Dogman di Matteo Garrone. 2018

Il film si apre con le fauci ringhianti di un minaccioso pitbull. Di fronte a lui, un omino che prova ad ammansirlo, “amore, amore”, “bravo, bravo”, per lavarlo e asciugarlo. Intorno, nel quartiere, ComproOro, sale di slot machine, palazzi d’asfalto non rifinito e un perenne clima uggioso . Si stanzia qui il salone per cani Dogman in cui Marcello, tra infissi in alluminio e attrezzi di lavoro un po'alla buona lava, pulisce e sistema cani con un amore infinito. La storia è quella di Pietro De Negri, detto er Canaro, proprietario di un negozio di toelettatura per cani alla Magliana: trent'anni fa esatti, stufo di essere vessato e umiliato da Giancarlo Ricci, lo rinchiuse in una gabbia per cani sul retro del suo negozio e lo uccise senza pietà, amplificando poi il racconto con gli inquirenti. Le indagini tuttavia appurarono che una gran parte di quanto riportato era stato frutto di fantasia e che soprattutto le mutilazioni furono inflitte sul corpo morto.

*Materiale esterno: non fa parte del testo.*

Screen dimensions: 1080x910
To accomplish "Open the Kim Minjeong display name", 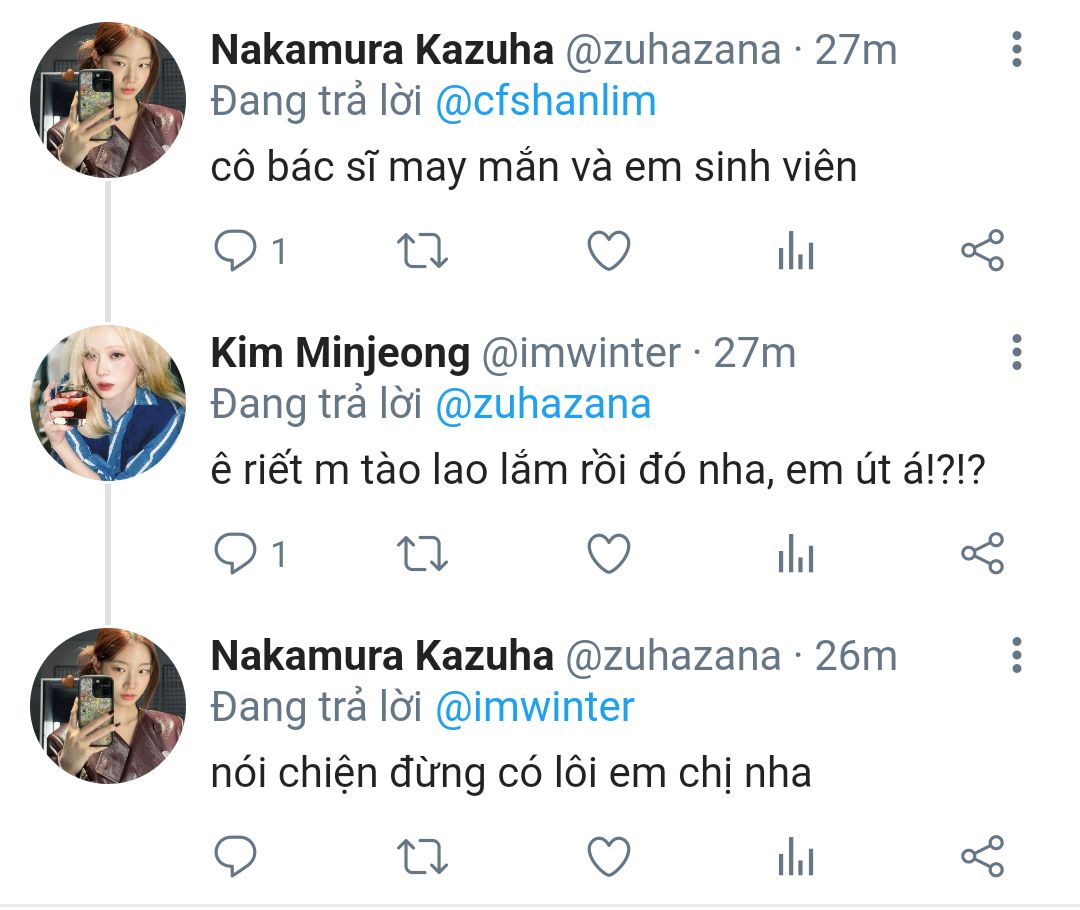I will click(x=340, y=353).
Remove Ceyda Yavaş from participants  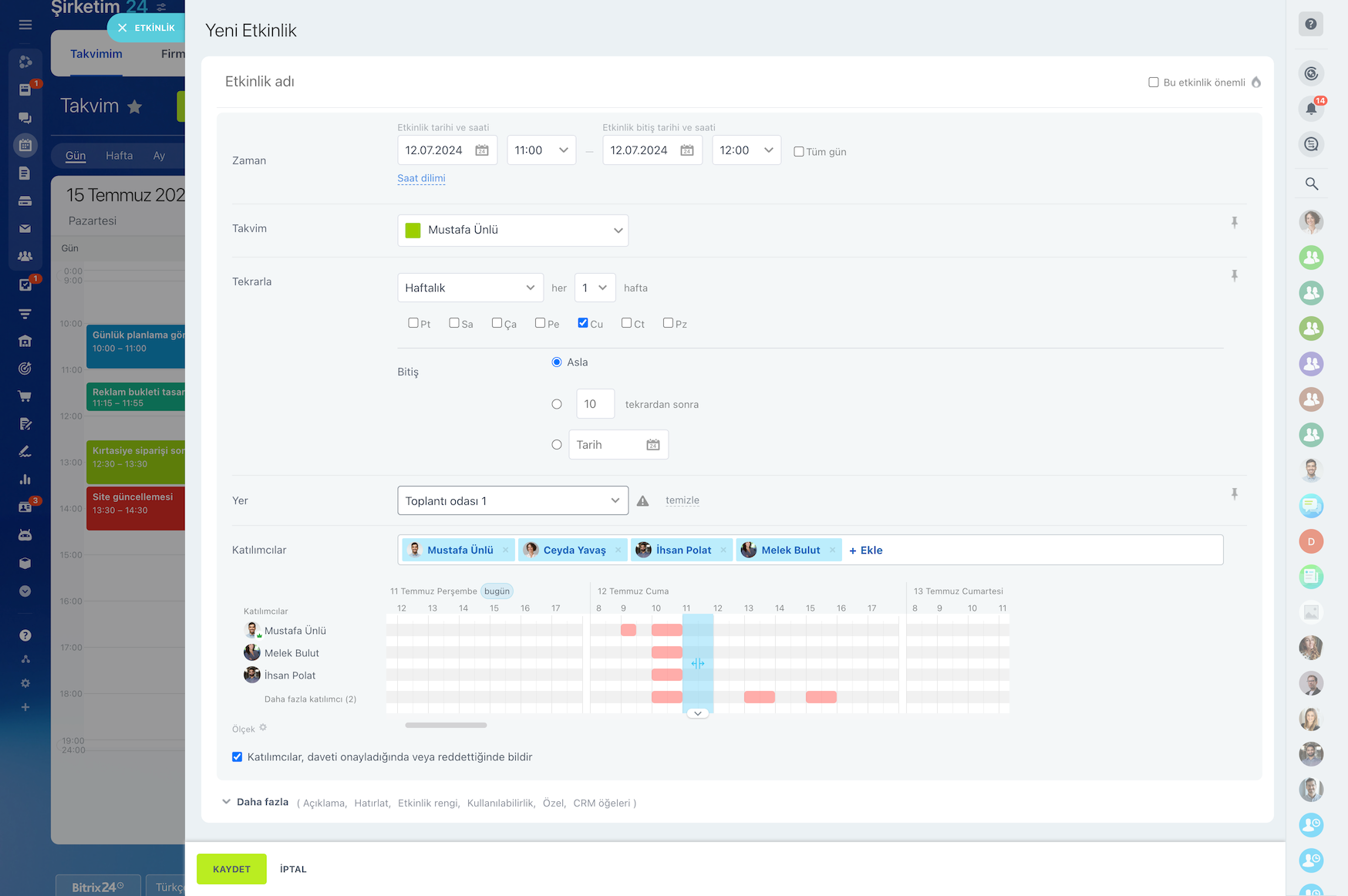point(618,550)
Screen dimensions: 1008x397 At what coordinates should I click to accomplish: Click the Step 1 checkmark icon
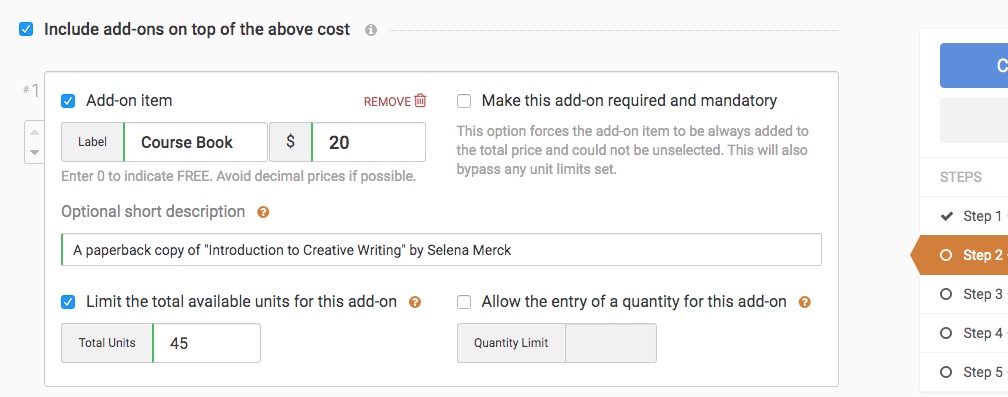point(946,216)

Matteo Garrone ripesca questo delitto, lo studia, suggestionanto anche lui sicuramente dalle personalità forti che ne furono protagoniste, decidendo di soffermarsi principalmente su quanto illusoriamente er Canaro aspirò col suo gesto ad una redenzione personale.

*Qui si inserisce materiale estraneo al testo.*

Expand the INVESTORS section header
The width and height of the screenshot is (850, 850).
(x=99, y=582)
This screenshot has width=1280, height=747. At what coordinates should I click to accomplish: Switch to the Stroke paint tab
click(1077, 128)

Gli spazi che occupano i due protagonisti sono tali da mettere in evidenza la loro differente conformazione fisica: da pugile e massiccia quella di Simone (Ricci), rachitica e innocua quella di Marcello (er Canaro): in nessun momento si è portati a pensare che Marcello possa essere una minaccia per Simone. Anche perché Marcello è sensibile, mite (non come il vero Canaro), un uomo tranquillo. Ama i cani Marcello, si prende cura di loro con amore. Saranno proprio loro i testimoni involontari della bestialità umana, in silenzio assistono alle torture e diventano così l'emblema dell’insopprimibilità dell’istinto. Ciò che emerge è che Marcello non ama abbastanza se stesso ,non dice mai di "no" a Simone e il corpo esamine che nelle scene finali lui brandisce come un trofeo sulle spalle, lo schiaccerà fino ad opprimerlo. Il suo è uno straziante bisogno di essere amato, di riappropiarsi di quel microcosmo che lo faceva sentire vivo. E difficilmente riuscirete a dimenticare gli occhi del Canaro, una maschera che sembra rubata da un film di Pasolini. Straziante.